Top of Dataset records

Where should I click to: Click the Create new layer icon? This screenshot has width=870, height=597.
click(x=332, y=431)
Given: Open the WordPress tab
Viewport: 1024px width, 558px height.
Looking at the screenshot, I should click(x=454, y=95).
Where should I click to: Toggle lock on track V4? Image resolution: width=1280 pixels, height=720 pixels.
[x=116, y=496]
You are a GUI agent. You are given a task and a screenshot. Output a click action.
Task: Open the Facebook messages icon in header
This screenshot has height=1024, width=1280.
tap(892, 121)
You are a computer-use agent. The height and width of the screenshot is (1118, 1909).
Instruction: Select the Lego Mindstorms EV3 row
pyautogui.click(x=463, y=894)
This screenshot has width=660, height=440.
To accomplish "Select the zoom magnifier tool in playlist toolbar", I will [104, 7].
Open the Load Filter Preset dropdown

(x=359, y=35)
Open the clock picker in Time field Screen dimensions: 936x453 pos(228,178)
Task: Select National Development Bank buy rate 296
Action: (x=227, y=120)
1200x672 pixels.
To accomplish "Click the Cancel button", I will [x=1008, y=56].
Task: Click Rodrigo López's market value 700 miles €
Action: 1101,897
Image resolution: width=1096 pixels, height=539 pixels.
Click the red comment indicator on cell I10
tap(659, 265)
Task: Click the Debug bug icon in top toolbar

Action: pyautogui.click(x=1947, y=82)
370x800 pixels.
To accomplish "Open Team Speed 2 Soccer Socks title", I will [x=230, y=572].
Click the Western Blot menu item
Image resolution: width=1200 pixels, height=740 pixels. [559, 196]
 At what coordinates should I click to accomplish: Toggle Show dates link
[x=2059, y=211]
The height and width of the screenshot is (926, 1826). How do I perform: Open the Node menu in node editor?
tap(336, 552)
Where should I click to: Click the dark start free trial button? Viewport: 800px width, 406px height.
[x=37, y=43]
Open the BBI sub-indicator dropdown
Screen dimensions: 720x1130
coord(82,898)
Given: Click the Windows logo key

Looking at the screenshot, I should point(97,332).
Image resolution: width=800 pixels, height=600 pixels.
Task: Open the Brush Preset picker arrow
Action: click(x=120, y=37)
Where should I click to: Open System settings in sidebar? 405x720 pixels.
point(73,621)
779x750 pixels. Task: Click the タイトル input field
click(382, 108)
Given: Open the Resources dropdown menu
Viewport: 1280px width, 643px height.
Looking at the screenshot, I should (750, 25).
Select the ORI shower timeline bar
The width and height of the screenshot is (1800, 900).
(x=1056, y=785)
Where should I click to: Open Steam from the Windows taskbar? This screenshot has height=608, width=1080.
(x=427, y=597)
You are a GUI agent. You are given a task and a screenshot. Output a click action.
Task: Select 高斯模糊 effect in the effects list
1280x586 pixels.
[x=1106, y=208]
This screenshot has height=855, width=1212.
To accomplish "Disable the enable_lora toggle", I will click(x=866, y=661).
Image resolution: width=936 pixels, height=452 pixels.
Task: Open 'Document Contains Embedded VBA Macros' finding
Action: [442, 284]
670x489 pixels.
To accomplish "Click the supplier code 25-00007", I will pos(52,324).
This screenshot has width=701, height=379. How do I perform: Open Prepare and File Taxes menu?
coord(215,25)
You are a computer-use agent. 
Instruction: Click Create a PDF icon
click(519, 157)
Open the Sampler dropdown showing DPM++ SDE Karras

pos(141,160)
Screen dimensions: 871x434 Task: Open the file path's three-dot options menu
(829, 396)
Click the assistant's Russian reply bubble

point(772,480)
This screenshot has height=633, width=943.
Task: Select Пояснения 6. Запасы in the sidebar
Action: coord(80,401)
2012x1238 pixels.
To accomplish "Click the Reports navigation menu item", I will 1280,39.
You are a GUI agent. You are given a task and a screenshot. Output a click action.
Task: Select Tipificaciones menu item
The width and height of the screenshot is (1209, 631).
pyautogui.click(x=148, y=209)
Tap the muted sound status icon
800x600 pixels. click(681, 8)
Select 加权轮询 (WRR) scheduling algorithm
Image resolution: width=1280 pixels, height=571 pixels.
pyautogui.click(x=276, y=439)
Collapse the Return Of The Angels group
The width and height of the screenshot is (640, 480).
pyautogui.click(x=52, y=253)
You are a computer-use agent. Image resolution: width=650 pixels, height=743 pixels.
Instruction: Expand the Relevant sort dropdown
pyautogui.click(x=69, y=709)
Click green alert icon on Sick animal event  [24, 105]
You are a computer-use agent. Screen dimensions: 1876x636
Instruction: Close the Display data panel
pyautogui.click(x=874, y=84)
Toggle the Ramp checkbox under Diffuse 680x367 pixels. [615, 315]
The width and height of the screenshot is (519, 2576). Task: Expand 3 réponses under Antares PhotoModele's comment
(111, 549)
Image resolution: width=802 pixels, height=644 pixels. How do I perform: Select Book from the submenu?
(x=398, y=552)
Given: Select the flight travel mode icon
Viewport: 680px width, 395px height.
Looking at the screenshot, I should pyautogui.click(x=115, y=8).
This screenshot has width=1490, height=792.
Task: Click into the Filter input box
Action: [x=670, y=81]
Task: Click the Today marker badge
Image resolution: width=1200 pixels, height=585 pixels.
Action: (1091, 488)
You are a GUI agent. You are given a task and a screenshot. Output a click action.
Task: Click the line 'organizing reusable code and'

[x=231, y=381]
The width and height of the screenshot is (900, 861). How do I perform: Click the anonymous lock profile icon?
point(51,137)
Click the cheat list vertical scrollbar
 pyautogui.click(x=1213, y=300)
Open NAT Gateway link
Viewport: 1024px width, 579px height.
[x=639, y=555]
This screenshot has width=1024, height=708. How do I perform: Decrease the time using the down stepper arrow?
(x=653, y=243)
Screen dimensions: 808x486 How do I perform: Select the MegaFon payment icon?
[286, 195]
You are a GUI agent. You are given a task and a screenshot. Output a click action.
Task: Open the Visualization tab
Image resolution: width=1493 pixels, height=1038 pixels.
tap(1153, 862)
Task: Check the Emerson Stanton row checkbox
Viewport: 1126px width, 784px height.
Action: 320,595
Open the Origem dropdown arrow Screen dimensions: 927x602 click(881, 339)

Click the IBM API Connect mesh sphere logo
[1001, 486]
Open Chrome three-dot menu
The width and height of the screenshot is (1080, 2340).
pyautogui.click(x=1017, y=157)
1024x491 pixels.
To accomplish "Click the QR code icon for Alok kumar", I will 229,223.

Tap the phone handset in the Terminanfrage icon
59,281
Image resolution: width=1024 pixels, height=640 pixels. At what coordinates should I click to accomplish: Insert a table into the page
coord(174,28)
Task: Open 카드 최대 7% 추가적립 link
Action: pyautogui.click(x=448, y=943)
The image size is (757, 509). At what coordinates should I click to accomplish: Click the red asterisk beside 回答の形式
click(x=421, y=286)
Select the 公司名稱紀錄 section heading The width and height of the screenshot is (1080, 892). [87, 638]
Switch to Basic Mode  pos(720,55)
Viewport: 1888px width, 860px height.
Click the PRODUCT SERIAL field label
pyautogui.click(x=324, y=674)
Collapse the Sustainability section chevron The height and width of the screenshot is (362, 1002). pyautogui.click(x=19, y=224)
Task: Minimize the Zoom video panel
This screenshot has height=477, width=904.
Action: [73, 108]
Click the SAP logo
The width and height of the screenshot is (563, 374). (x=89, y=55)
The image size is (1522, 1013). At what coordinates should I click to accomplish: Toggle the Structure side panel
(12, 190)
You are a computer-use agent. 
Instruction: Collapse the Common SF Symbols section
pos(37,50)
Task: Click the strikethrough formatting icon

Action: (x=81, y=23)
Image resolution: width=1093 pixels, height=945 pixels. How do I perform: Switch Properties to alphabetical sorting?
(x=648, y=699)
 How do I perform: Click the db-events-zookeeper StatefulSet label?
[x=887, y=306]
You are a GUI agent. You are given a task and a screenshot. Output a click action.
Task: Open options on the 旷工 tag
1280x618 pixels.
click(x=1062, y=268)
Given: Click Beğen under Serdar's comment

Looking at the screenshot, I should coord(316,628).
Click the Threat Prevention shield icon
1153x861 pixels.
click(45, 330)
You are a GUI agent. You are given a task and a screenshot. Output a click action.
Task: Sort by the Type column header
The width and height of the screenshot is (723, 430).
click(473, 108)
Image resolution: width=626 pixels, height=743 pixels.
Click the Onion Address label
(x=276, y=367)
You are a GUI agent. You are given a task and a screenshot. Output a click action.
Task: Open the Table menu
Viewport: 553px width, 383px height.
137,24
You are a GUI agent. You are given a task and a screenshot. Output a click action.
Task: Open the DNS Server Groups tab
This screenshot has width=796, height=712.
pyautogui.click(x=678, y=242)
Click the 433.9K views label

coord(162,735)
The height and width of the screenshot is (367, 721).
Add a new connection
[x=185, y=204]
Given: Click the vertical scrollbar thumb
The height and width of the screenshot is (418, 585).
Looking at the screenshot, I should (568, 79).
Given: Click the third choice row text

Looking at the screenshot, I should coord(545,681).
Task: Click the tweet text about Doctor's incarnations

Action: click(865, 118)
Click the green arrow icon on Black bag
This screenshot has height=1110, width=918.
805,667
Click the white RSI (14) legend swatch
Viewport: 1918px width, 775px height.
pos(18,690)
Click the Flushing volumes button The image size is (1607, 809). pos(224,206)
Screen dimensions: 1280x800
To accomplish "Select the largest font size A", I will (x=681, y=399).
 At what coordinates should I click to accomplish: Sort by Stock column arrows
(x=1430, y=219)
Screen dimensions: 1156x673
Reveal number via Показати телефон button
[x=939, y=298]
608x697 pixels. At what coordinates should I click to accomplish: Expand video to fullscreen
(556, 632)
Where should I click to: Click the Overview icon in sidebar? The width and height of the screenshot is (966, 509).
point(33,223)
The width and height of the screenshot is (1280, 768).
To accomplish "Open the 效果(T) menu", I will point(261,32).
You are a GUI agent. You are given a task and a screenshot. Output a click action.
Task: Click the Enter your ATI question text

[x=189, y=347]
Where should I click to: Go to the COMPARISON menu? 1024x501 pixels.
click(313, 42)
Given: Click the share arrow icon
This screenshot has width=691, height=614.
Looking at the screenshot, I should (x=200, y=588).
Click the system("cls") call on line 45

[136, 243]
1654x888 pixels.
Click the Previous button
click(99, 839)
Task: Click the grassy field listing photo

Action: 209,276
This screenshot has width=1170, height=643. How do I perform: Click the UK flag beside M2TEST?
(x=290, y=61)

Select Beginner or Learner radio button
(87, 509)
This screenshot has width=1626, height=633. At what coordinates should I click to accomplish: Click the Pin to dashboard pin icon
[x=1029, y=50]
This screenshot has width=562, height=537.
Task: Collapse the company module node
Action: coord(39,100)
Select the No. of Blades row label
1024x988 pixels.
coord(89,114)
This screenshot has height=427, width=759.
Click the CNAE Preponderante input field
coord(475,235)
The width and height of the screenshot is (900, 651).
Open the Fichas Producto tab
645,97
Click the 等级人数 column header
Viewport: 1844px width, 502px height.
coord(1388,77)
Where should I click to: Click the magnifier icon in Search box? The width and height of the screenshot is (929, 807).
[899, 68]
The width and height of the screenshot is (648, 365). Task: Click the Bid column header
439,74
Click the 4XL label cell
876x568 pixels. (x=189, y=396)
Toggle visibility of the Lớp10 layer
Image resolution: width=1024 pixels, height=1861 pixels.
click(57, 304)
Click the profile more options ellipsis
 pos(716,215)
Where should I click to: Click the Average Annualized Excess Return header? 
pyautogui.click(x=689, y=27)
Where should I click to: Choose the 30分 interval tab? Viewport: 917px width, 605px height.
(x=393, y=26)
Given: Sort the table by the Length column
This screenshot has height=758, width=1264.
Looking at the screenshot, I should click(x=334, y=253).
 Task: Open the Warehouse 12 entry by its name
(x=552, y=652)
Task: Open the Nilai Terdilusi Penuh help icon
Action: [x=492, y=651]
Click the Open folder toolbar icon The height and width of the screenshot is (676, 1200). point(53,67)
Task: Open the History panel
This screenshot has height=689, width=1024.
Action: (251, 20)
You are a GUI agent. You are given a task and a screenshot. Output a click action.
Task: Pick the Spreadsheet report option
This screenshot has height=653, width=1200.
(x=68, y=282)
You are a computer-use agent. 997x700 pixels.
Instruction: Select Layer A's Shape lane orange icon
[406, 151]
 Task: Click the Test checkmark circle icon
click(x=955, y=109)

Bottom of Dataset records

Only one part of the material above is to be transcribed, namely the lines starting with the line that has "Click the Onion Address label" and going on through the line that has "Given: Click the vertical scrollbar thumb", exactly as they stand.

Click the Onion Address label
(x=276, y=367)
You are a GUI agent. You are given a task and a screenshot. Output a click action.
Task: Open the Table menu
Viewport: 553px width, 383px height.
137,24
You are a GUI agent. You are given a task and a screenshot. Output a click action.
Task: Open the DNS Server Groups tab
This screenshot has width=796, height=712.
pyautogui.click(x=678, y=242)
Click the 433.9K views label

coord(162,735)
The height and width of the screenshot is (367, 721).
Add a new connection
[x=185, y=204]
Given: Click the vertical scrollbar thumb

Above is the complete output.